** Opening TEXT block **
Originally published in Biblical Worldview Magazine, December 2005
In the Beginning…
Let there be light. – Genesis 1:3
On January 17, 1998, a 31-year-old CBS Studios gift shop manager in Hollywood, California, broke the biggest story of the decade. The president of the United States had been having an affair with a 23-year-old White House intern, and Newsweek, ready to run the story, spiked it at the last minute.
The gift shop manager was Matt Drudge. An ordinary citizen with a 486 computer had scooped a major news magazine, and journalism hasn’t been the same since. His web site, the Drudge Report, gets over 11 million hits a day and is read by journalists and politicians alike.
“We have entered an era vibrating with the din of small voices,” he told an audience at the National Press Club a few months later. “Every citizen can be a reporter…The Net gives as much voice to a…computer geek like me as to a CEO or speaker of the House. We all become equal.”
** Closing TEXT block **
** Opening INFORMATION PROVIDED block **
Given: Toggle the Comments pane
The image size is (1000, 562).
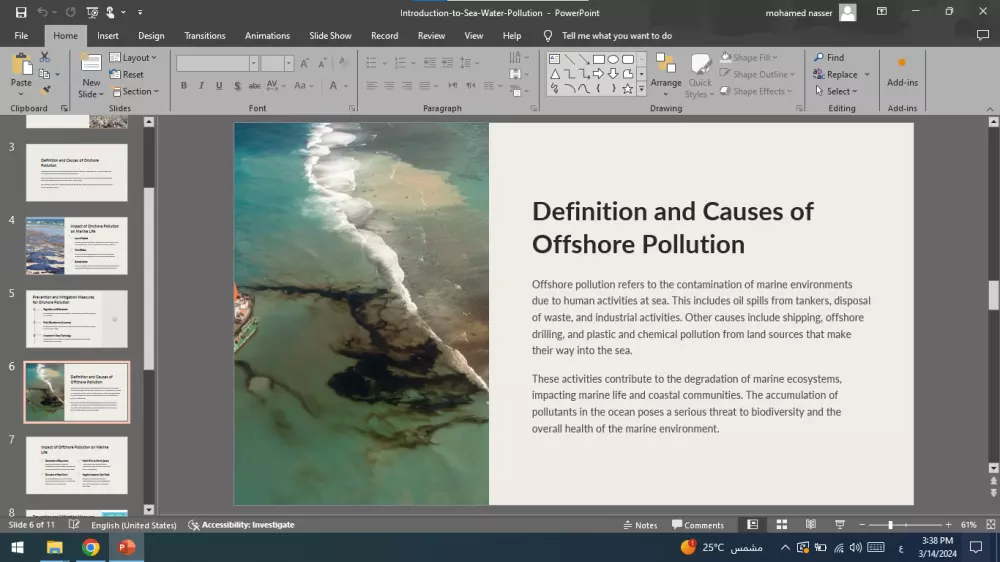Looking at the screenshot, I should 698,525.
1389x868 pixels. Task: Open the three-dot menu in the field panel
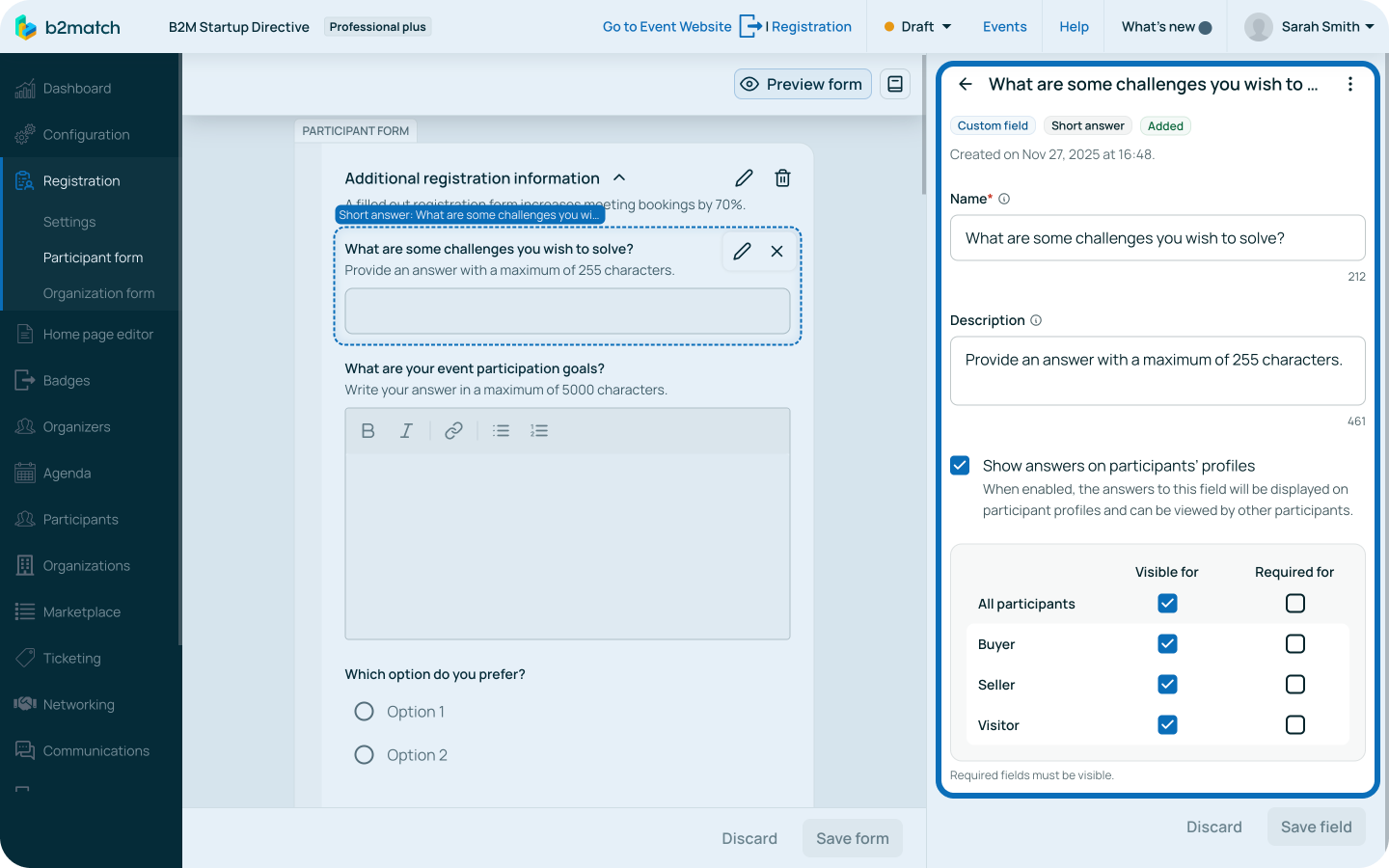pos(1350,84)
** Closing INFORMATION PROVIDED block **
** Opening INFORMATION PROVIDED block **
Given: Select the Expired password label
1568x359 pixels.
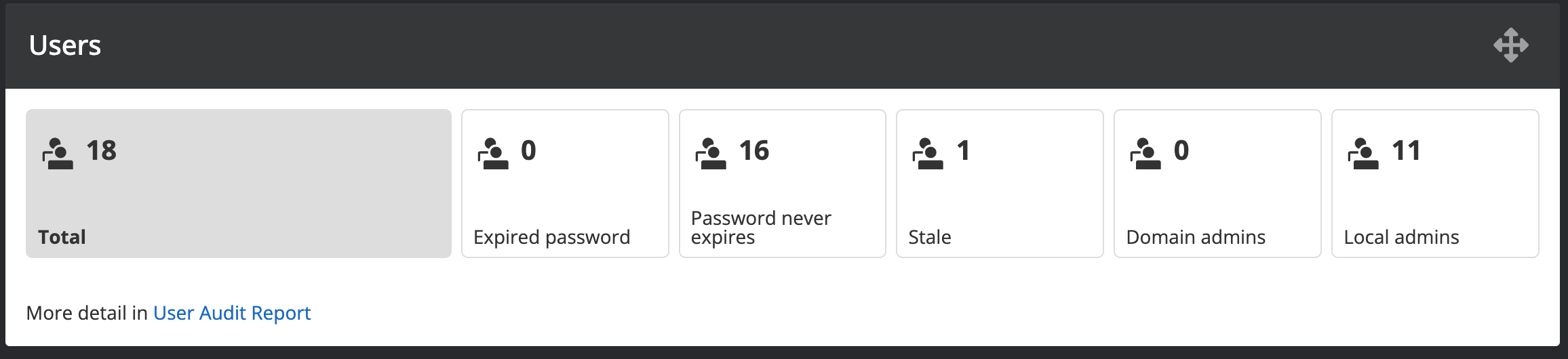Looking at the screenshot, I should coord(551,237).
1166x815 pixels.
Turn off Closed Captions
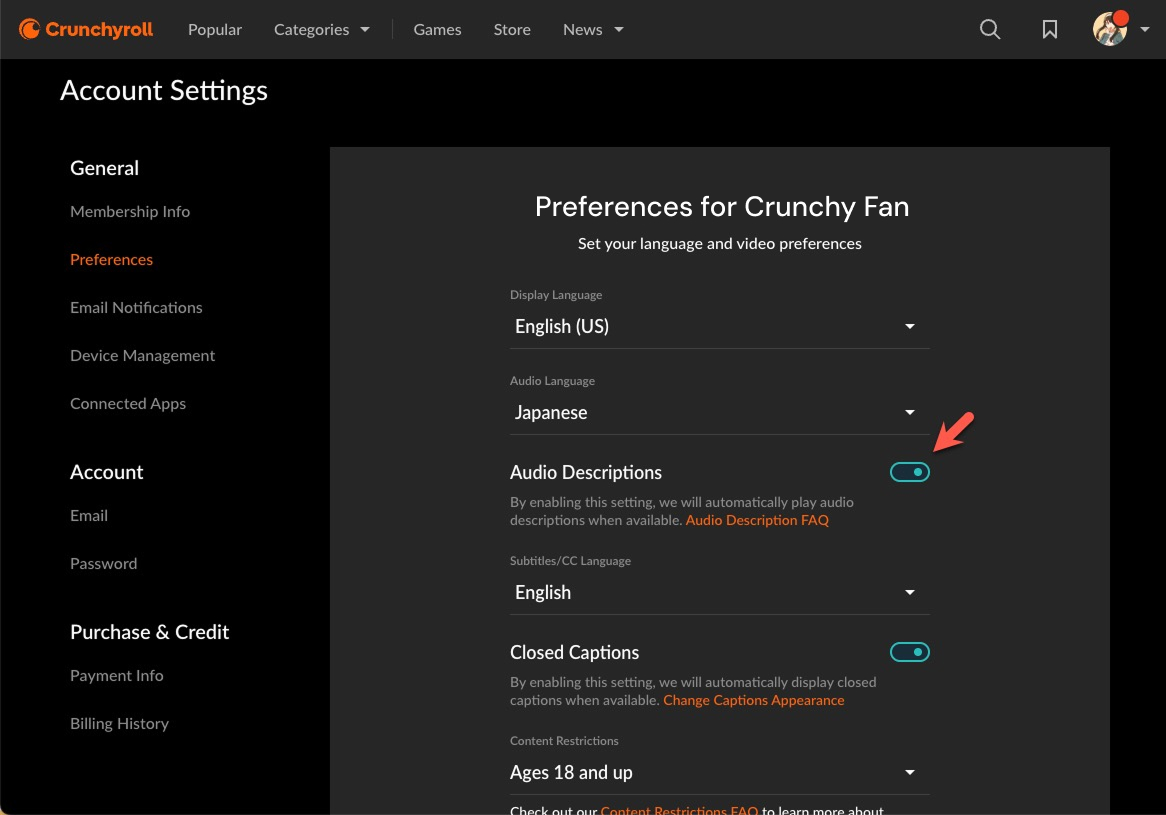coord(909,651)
** Closing INFORMATION PROVIDED block **
** Opening INFORMATION PROVIDED block **
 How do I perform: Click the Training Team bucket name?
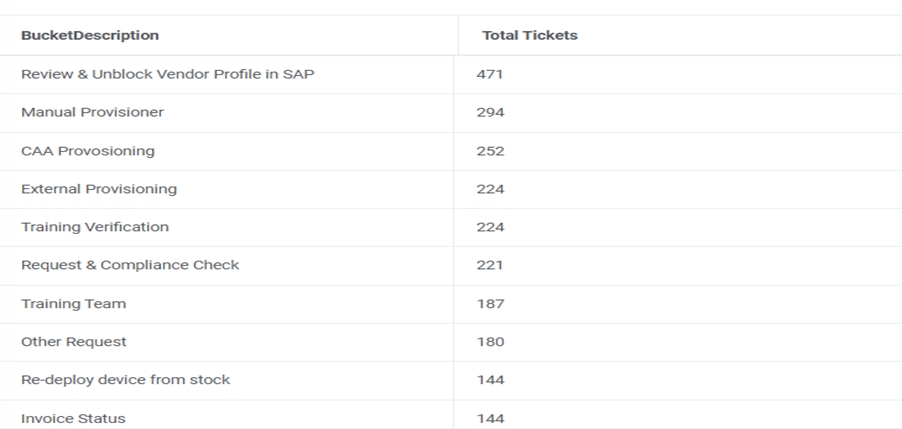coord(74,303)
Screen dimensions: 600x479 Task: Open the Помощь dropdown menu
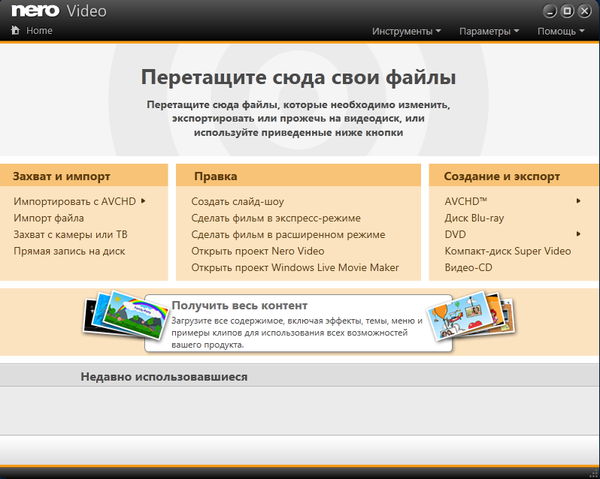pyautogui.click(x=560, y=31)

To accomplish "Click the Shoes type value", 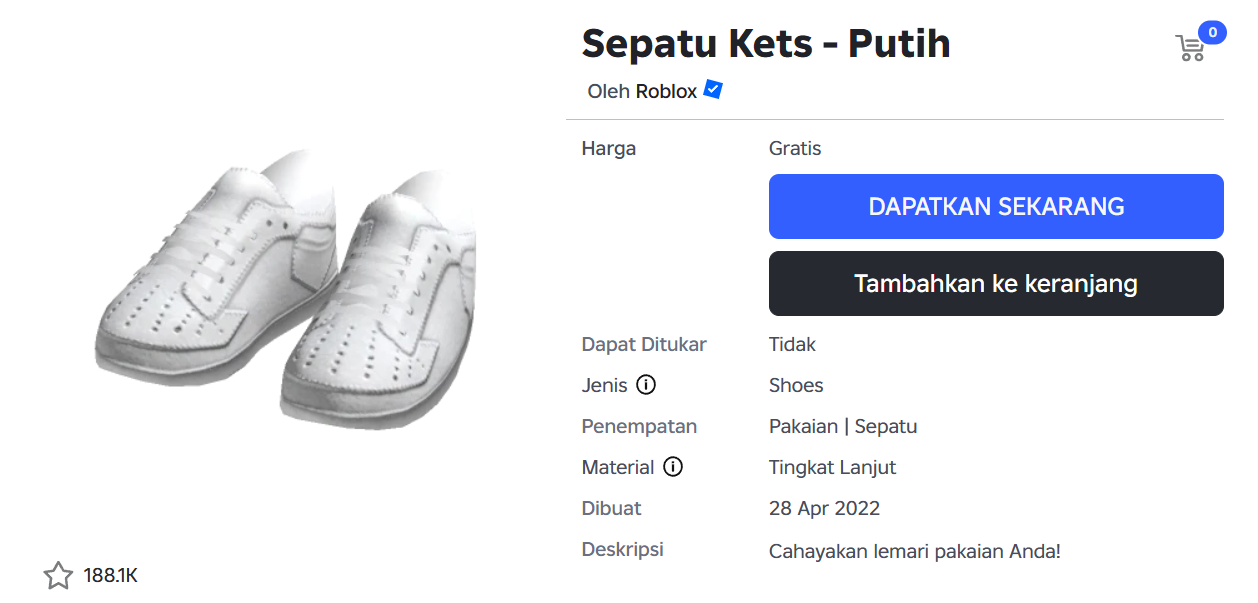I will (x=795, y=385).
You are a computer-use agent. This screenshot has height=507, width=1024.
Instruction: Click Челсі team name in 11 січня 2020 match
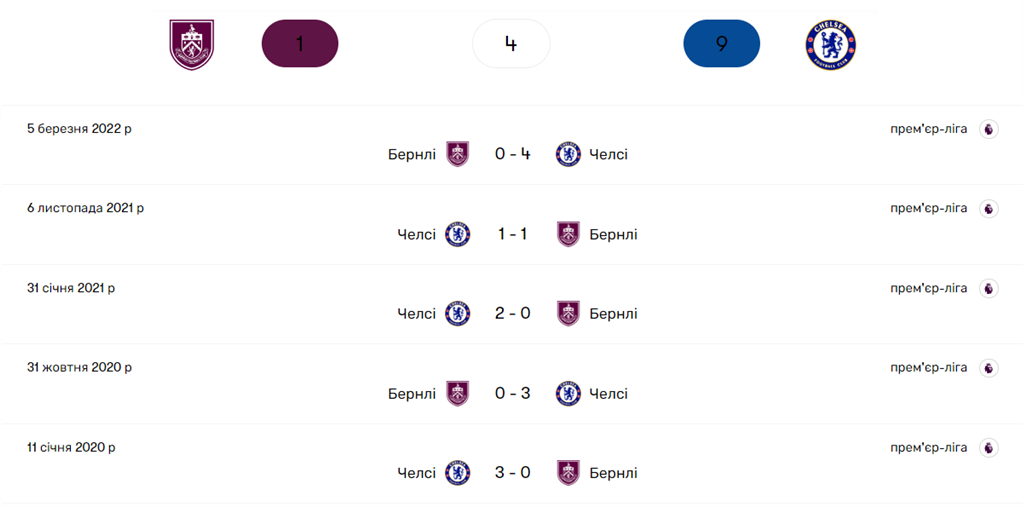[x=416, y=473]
** Closing INFORMATION PROVIDED block **
EXERCISE SET
(A) Answer these questions using the article about Matt Drudge:
(i) What job did Matt Drudge hold when he broke the story?
(ii) How many hits a day does the Drudge Report get?
(iii) Before what audience did he say that every citizen can be a reporter?
(B) Pick up the article about Matt Drudge and continue it from its last paragraph.

SOLVED TASKS
(A)
(i) He was a CBS Studios gift shop manager in Hollywood, California.
(ii) It gets over 11 million hits a day.
(iii) He said it to an audience at the National Press Club.

(B)
Drudge uttered those prescient words before the advent of web sites called weblogs, or “blogs.” Blogs have ushered in a new era, and that sentiment can’t be overstated. Traditional media’s monopoly on what is newsworthy is eroding. Citizen journalists – ordinary people collecting, analyzing, reporting, and disseminating information – are bypassing the gatekeepers.
The blogging explosion is often compared to the Protestant Reformation. With the invention of the printing press, an individual suddenly had the power to communicate with the masses without interference from institutional elites. With the emergence of blogging, we’ve all become potential Martin Luthers in the midst of our own modern day reformation.